[start]
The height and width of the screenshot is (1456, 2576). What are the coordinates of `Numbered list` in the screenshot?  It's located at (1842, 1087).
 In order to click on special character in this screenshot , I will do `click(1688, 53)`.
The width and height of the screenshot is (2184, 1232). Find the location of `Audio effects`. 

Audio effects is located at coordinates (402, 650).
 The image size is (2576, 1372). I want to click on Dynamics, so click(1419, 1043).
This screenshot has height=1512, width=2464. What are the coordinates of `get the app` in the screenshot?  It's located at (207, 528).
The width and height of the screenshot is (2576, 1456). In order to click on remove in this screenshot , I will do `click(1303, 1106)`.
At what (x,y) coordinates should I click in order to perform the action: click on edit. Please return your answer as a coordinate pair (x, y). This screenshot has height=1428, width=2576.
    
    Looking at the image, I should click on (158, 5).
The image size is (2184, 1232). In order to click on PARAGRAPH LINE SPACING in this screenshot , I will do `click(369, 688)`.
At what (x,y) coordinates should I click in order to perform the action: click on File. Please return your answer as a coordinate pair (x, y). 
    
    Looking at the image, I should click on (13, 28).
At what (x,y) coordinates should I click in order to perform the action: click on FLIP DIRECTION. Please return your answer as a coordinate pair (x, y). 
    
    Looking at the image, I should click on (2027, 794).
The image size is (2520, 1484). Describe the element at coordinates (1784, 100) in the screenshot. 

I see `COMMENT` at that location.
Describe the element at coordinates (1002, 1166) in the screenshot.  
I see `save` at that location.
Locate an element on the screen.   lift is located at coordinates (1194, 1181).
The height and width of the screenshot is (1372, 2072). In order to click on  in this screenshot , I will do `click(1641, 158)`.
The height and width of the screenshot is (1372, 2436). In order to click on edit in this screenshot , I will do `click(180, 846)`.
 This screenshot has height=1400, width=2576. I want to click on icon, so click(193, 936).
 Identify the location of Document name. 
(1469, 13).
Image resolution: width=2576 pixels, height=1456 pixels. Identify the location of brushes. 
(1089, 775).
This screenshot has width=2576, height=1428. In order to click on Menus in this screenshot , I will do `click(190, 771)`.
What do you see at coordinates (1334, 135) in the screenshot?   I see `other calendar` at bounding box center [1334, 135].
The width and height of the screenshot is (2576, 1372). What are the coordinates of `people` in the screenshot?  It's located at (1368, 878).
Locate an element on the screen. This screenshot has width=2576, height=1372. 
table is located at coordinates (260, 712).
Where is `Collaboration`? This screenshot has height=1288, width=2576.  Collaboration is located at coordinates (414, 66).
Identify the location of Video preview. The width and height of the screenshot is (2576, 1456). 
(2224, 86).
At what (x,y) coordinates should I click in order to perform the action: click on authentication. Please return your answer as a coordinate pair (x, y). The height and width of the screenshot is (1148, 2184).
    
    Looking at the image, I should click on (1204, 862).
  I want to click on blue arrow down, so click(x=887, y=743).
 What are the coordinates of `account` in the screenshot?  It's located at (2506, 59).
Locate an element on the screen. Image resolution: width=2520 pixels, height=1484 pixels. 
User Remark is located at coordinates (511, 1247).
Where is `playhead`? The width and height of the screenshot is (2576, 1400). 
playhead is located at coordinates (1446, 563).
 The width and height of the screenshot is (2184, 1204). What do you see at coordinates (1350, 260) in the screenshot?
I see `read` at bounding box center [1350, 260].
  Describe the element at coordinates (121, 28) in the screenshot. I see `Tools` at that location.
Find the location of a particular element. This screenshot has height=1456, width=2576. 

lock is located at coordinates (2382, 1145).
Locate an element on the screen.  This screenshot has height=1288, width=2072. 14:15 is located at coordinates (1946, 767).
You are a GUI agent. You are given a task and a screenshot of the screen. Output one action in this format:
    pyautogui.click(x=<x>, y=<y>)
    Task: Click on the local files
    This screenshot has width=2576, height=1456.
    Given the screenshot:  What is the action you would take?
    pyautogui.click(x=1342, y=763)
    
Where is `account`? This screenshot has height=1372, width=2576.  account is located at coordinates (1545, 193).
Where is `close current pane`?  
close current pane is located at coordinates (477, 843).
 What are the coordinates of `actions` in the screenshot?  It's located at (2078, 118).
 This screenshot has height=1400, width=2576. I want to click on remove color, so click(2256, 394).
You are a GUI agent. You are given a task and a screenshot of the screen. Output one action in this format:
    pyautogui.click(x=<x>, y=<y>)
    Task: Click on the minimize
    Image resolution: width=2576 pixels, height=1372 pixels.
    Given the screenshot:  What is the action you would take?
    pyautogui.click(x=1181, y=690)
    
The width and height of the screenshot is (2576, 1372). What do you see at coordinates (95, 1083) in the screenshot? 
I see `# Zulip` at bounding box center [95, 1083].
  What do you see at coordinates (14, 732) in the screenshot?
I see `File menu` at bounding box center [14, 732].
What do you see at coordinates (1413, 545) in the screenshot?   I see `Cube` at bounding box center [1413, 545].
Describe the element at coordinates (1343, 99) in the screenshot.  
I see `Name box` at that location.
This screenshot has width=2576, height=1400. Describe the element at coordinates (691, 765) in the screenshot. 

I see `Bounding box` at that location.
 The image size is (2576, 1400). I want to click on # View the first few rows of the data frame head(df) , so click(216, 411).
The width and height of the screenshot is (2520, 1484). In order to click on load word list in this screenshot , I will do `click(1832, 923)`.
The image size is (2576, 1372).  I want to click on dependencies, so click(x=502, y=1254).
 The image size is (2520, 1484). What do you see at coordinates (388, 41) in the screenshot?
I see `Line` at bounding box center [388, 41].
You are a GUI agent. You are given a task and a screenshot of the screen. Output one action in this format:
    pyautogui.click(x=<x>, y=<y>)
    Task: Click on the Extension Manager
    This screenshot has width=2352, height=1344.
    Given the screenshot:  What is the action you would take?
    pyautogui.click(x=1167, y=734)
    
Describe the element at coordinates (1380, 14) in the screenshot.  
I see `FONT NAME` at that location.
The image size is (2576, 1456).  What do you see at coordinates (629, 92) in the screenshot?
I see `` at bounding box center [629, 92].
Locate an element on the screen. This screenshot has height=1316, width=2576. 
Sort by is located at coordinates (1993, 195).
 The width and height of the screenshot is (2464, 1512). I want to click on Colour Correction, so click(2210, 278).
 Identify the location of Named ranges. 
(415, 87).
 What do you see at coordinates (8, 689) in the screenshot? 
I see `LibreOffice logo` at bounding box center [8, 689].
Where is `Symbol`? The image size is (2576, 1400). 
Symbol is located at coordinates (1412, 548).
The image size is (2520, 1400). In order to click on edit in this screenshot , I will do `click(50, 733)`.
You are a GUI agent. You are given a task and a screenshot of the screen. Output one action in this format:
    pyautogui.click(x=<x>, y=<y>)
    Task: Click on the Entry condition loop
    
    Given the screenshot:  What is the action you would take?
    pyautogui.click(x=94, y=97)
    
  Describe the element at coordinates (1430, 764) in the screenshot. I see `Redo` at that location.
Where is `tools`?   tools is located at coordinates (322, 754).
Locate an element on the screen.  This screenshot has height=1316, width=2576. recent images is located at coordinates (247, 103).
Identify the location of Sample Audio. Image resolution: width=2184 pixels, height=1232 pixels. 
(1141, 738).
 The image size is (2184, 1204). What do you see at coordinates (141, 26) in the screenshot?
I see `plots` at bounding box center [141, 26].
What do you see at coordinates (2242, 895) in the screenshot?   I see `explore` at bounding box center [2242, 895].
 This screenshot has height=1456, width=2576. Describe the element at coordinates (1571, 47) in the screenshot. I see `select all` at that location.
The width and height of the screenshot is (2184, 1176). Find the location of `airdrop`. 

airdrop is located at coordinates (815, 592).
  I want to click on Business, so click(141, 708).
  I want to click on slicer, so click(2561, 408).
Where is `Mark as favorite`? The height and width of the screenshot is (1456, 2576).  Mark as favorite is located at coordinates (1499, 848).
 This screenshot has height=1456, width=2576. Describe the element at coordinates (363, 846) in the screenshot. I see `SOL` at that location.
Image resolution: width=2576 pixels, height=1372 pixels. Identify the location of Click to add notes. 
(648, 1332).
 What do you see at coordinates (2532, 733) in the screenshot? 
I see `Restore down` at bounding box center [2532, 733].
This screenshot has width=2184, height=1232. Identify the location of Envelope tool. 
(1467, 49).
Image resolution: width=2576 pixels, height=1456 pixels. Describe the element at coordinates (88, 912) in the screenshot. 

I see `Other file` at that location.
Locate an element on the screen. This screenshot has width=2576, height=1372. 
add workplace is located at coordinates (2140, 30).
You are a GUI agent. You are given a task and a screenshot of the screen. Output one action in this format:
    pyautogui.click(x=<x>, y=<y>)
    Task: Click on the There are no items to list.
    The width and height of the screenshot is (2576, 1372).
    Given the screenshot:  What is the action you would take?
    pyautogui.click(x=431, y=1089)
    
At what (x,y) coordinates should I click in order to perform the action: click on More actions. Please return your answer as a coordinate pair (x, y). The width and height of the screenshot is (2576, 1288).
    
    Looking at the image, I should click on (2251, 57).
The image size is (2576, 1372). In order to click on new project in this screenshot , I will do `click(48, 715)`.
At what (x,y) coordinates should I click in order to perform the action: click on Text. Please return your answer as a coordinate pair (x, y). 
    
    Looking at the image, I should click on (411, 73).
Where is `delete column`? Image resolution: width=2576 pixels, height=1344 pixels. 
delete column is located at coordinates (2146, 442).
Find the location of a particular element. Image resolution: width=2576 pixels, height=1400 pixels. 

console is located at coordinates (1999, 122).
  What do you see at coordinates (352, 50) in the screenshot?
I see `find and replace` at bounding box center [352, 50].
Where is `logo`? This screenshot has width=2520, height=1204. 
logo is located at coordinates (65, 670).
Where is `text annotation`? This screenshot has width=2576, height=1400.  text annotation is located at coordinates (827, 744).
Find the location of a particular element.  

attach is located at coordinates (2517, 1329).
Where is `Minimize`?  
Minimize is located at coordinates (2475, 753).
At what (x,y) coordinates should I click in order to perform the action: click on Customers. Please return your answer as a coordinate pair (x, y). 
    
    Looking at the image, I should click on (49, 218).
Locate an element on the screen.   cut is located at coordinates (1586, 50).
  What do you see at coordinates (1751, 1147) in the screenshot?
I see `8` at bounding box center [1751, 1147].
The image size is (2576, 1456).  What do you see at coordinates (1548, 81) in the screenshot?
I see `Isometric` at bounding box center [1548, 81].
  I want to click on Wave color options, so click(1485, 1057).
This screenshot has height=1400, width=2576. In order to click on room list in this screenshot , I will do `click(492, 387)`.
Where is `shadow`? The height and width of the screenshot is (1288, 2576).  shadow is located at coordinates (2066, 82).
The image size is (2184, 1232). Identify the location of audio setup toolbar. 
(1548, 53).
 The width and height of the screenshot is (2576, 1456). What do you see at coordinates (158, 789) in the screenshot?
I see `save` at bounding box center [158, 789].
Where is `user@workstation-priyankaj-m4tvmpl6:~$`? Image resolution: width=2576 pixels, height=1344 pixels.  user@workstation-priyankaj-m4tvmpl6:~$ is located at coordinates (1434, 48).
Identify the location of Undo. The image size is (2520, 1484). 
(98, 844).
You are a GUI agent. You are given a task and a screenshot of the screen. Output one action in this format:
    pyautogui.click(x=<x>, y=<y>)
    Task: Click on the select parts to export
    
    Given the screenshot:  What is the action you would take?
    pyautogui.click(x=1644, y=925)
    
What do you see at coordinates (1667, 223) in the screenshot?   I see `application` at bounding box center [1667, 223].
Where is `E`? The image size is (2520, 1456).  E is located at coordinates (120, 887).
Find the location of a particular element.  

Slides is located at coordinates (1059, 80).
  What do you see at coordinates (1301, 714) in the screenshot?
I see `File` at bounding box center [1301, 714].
[end]
REQUIRED WORK – Render the listing above, from the line with "has width=2520, height=1204." up to and including the line with "Looking at the image, I should click on (49, 218).", as a JSON list of strings with one string per line and blank lines left out.

THE RESPONSE –
[
  "Where is `logo`? This screenshot has width=2520, height=1204. ",
  "logo is located at coordinates (65, 670).",
  "Where is `text annotation`? This screenshot has width=2576, height=1400.  text annotation is located at coordinates (827, 744).",
  "Find the location of a particular element.  ",
  "attach is located at coordinates (2517, 1329).",
  "Where is `Minimize`?  ",
  "Minimize is located at coordinates (2475, 753).",
  "At what (x,y) coordinates should I click in order to perform the action: click on Customers. Please return your answer as a coordinate pair (x, y). ",
  "    Looking at the image, I should click on (49, 218)."
]